● WORK ORDER: Below are some records. Return exactly the lines from the one with "Instruction: Click the" to the one with "Given: Navigate back with the left arrow", and nothing else.

..........

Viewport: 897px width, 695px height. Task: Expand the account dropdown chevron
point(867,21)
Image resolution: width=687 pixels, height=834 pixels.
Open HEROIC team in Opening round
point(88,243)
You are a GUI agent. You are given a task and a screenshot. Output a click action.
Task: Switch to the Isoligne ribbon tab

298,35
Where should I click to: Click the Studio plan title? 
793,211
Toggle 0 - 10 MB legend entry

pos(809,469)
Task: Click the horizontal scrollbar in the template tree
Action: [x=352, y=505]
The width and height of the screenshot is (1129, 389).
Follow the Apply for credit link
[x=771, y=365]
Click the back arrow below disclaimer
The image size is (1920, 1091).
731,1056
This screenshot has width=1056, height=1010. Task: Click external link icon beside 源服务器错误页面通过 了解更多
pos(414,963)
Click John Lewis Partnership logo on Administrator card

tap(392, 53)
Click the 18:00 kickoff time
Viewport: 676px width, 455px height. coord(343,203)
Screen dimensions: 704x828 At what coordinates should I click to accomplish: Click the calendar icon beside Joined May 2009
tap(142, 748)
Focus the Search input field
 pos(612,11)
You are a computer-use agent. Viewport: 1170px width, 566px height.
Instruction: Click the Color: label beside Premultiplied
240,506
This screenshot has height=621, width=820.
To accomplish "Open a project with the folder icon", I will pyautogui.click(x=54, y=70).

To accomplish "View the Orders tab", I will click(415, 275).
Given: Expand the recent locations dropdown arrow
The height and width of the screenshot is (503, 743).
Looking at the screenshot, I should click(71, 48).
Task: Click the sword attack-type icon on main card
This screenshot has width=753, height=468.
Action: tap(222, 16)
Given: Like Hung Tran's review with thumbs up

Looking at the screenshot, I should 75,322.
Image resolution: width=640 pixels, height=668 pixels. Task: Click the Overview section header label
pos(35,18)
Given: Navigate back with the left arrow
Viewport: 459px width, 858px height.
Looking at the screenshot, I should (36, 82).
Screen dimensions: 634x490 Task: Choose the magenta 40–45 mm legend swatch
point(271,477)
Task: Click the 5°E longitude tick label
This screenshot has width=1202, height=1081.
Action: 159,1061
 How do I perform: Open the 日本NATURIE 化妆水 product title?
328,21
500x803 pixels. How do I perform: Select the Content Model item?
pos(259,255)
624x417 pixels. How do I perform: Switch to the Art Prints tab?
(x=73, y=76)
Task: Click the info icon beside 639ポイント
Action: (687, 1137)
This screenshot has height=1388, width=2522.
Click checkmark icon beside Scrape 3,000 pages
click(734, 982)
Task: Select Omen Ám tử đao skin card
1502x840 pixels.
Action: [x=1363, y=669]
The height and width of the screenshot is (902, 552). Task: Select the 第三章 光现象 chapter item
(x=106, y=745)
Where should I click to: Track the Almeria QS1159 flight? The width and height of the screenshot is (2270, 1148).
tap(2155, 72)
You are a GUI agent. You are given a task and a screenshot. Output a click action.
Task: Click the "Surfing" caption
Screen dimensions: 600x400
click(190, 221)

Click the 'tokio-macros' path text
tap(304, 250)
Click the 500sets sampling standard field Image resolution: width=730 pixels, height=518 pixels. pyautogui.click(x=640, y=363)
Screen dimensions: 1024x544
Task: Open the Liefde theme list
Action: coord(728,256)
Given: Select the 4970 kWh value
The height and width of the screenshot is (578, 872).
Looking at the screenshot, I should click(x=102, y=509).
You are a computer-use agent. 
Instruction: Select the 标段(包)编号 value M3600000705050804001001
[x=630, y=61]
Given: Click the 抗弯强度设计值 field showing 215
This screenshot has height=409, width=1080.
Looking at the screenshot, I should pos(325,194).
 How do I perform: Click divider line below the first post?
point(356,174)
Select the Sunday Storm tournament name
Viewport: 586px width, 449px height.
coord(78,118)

..........

● SOLVED PROBLEM:
Instruction: Click the Color: label beside Premultiplied
240,506
This screenshot has height=621, width=820.
To accomplish "Open a project with the folder icon", I will pyautogui.click(x=54, y=70).

To accomplish "View the Orders tab", I will click(415, 275).
Given: Expand the recent locations dropdown arrow
The height and width of the screenshot is (503, 743).
Looking at the screenshot, I should click(71, 48).
Task: Click the sword attack-type icon on main card
This screenshot has width=753, height=468.
Action: tap(222, 16)
Given: Like Hung Tran's review with thumbs up

Looking at the screenshot, I should 75,322.
Image resolution: width=640 pixels, height=668 pixels. Task: Click the Overview section header label
pos(35,18)
Given: Navigate back with the left arrow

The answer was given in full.